My dad sure is. He is recently retired and has decided that he wants to raise chickens. Seriously. In a coop in the yard. I’m not sure where this stroke of genius stemmed from, but I came home from Bryan’s one day and found this on our fridge.

See it? Right there above the oh-so-adorable baby picture of me (I threw a fit until my parents would let me “help” roll out the linoleum when we first moved into the house. I was 2 and VERY helpful.

Yes. That says “Poultry Pin-ups” at the top. Prominently featured are twelve different breeds of chickens, any of which may be available for my dad’s chicken-raising needs. I guess he’s checking out different breeds (making chicken pro and chicken con lists) to figure out which one he’s going to get. A few days ago, my mom was making dinner while my brother and I annoyed her, and we got to talking about the chickens. I suggested that my dad just get one of each, and do a Big Brother: In Da Coop’ sort of thing… just let them battle it out to see who is the winner. When there is only one chicken left standing, give him a high five and a million dollars shit-tonne of bird seed, and buy some sexy lady chickens for him to do business with.

This is the chicken that my brother wants Dad to get. I hope to god this is NOT the breed he chooses, because this chicken scares the living hell out of me. Look at its terrifiying little beady eyes! This is a murderous chicken if I’ve ever seen one. I told Dave that if Dad got the murder-chicken, I hope that he wakes up in the middle of the night to the sound of feathers rustling and a quiet ominous clucking. And then, when he turns on the light to see whats what, BAM Murderous-Chicken Attack!

My mom wants this chicken because she thinks its cute. I’m a little freaked out by this chicken too, because it doesn’t look like any chicken I’ve ever seen before in my life. Apparently I’m a chump for thinking that all chickens were white with funny yellow feet and red blobby neck hang-y things.

I like this chicken! It has a classic chicken face and red blobby neck hang-y thing, and classic yellow chicken feet. PLUS its fluffy but not TOO TOO fluffy like my mom’s chicken. It doesn’t have squinty evil eyes, or fur-feathers on its feet, and probably wouldn’t murder you in your sleep. Grey fluffy chicken for the win!

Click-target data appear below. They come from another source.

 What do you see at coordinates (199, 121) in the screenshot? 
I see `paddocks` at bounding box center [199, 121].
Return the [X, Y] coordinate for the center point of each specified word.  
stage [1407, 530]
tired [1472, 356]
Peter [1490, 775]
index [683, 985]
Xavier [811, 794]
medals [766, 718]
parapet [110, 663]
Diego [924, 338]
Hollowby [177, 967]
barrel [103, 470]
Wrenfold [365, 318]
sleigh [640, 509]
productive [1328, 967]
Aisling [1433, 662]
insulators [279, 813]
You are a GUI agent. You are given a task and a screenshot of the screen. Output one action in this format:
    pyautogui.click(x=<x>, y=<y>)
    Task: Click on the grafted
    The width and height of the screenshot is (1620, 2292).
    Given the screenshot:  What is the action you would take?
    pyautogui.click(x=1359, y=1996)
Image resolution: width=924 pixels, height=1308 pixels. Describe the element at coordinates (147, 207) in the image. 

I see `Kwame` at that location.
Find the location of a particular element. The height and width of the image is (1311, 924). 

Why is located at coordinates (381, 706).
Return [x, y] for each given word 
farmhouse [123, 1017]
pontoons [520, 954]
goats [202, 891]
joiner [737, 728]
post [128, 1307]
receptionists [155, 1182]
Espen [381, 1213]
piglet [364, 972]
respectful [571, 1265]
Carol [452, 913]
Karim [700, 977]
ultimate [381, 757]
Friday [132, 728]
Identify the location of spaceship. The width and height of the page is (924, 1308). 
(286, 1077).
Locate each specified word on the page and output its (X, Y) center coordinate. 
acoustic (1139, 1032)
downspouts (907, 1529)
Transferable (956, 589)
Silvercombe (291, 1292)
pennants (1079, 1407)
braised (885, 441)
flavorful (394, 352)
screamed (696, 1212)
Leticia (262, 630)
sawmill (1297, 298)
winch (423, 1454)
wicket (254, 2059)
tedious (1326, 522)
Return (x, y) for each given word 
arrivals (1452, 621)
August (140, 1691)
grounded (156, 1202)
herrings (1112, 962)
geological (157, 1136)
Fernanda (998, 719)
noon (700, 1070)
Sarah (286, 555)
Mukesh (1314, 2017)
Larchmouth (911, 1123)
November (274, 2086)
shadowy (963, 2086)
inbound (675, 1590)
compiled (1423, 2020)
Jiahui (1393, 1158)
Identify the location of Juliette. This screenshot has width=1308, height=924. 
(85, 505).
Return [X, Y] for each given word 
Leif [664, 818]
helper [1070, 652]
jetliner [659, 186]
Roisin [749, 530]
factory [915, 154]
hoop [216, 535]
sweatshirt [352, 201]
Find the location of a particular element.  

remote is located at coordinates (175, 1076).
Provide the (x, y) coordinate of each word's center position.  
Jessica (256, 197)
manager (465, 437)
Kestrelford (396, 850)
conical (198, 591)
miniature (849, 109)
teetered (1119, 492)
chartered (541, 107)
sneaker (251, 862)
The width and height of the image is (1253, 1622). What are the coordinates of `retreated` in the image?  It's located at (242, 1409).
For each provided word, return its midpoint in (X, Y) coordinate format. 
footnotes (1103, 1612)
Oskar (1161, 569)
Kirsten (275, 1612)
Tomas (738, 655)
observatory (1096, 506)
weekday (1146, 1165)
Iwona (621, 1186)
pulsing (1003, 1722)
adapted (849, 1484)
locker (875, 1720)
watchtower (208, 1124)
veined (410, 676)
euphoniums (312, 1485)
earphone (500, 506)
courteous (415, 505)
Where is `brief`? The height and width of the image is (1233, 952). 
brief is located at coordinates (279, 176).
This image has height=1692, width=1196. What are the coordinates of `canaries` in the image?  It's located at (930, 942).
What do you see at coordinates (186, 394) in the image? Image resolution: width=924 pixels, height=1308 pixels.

PS. I’ve officially gotten the time off work to go to Bryan’s family’s annual family reunion. This means I’ll be flying to Toronto (SEAT SALE $114 FUCK YES) then somehow getting to Blenheim, Ontario (makes Thunder Bay look like a roaring metropolis) at which point I’ll meet his entire family. All in one fell swoop. From what I gather, its five days of drinking and eating and playing cliche outdoor sports/games (bocce ball? croquet? …tv tag?) while staying in one of “a bunch of cabins” that are rented each year. This is SERIOUS family time, children. There have been three, maybe four occasions in the past 15 years in which my extended family (on my mom’s side) have all been together in one place, and the Burns’ do this EVERY SUMMER. In cottage-country. Whoa.